Un retorcido intento de matar brilló a través de los ojos de Ao Gu. Para los antiguos dragones como él, que aún vivían en la infinita gloria eterna de los dragones, los emperadores divinos no eran nada. ¿No había luchado el dragón contra el cielo? ¡Cada vez que eso sucedía, lograban obtener considerables ventajas! Eran una especie poderosa generada a partir del cuerpo fuerte de Saint Pan Gu. Ellos intimidaron todo el tiempo, ¡pero nunca fueron intimidados por nadie!
«Ji Hao … ¡En nuestros ojos, tú, como un emperador divino, eres un pedo!» Ao Gu finalmente dijo lo que había querido decir todo este tiempo: «A menos que sea un anciano dragón sentado en el trono de un emperador divino, a menos que el mundo esté gobernado por nuestro tipo de dragón, los emperadores divinos son pedos».

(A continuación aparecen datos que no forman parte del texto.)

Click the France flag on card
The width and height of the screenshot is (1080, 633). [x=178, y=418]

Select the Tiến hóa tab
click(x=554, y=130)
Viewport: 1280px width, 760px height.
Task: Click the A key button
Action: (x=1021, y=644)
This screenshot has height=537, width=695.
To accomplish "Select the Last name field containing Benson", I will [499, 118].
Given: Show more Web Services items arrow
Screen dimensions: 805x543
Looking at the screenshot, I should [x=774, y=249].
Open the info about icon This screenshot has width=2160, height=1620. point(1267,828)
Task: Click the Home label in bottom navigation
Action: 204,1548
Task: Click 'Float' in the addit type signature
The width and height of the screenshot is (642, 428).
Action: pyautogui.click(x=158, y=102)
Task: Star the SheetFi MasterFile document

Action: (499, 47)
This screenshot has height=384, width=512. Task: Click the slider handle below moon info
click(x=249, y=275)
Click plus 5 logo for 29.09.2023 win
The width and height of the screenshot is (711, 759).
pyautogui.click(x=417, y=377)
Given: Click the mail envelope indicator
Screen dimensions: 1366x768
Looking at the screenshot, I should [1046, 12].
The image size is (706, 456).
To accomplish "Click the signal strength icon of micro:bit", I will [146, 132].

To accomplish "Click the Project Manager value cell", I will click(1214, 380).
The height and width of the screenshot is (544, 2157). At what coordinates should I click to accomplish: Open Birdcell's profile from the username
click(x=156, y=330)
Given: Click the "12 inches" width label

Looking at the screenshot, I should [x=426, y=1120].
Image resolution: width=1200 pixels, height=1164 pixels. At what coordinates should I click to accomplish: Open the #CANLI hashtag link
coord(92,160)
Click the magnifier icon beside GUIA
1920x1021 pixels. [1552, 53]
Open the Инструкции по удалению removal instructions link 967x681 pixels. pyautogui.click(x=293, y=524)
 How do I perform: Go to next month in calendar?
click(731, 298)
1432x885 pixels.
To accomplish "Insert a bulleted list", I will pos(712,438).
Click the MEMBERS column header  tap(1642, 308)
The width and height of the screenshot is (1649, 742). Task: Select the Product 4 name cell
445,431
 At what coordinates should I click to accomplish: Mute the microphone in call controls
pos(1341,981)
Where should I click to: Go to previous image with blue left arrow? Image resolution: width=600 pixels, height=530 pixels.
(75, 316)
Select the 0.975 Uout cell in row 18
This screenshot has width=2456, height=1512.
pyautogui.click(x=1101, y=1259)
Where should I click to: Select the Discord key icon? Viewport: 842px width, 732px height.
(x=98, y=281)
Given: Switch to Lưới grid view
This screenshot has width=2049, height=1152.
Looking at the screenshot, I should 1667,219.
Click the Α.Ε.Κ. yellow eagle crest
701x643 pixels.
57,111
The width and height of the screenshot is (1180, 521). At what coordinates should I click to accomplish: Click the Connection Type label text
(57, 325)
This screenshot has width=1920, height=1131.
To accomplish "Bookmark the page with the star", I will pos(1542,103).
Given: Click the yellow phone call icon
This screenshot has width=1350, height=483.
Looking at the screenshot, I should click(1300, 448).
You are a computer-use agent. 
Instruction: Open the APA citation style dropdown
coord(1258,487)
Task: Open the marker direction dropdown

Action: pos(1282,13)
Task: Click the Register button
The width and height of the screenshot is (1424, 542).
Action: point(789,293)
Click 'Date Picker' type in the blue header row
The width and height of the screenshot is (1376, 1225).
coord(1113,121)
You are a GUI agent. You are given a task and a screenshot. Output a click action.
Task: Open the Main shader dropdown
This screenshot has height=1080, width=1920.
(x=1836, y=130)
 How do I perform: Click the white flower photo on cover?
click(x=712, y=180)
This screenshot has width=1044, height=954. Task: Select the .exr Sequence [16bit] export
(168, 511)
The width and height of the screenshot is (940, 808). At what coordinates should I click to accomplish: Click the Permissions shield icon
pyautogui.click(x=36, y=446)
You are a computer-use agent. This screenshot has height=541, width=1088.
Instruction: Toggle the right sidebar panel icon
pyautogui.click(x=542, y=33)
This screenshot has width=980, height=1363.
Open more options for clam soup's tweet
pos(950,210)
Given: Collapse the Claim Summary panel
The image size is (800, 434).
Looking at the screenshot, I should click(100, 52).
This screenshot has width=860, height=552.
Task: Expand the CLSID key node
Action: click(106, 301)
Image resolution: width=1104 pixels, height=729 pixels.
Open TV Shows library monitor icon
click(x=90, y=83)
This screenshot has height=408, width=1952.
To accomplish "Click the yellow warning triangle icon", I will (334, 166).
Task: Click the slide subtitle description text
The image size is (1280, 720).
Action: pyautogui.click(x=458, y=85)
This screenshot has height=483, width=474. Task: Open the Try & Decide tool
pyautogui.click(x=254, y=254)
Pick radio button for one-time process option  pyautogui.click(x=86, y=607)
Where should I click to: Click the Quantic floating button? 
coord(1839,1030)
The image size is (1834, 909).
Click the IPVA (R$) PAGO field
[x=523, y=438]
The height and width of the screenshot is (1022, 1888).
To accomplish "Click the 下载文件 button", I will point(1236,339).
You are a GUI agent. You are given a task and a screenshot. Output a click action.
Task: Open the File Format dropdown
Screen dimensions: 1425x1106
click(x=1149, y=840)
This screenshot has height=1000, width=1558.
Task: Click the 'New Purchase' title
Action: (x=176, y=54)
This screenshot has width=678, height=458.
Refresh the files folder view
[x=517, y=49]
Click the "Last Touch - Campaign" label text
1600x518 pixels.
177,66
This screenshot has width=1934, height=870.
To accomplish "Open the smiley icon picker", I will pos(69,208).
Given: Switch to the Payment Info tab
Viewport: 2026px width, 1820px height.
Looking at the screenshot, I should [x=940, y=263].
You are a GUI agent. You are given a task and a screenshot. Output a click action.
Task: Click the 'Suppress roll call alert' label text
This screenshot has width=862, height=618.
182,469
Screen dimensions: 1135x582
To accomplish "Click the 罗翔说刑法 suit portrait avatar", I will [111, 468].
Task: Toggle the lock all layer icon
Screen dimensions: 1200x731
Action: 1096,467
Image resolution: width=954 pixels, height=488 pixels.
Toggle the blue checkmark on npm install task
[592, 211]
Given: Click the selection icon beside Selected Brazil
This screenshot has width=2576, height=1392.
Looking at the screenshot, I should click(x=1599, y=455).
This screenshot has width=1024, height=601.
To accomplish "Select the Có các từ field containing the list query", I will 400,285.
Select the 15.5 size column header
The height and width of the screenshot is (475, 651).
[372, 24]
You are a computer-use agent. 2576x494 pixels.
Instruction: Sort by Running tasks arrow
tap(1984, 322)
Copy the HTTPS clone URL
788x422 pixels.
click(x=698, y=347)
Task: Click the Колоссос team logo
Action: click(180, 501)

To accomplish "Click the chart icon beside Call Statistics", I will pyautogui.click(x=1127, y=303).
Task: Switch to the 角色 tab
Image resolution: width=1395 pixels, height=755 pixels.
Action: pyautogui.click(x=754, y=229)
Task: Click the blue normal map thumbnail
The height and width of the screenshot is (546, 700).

«Si no haces lo que dijimos, tú, mi pequeño amigo, aprenderás tu lección». Ao Gu se rió con saña. De repente, extendió sus brazos hacia los hombros de Ji Hao.
La campana de Pan Gu zumbó retumbante. Corrientes del poder del Caos se derramaron y protegieron todo el cuerpo de Ji Hao. Ji Hao sacó silenciosamente la espada Pan Gu y la controló con el poder extremadamente negativo, fundiéndolo en el aire y lanzándolo ferozmente hacia el corazón de Ao Gu.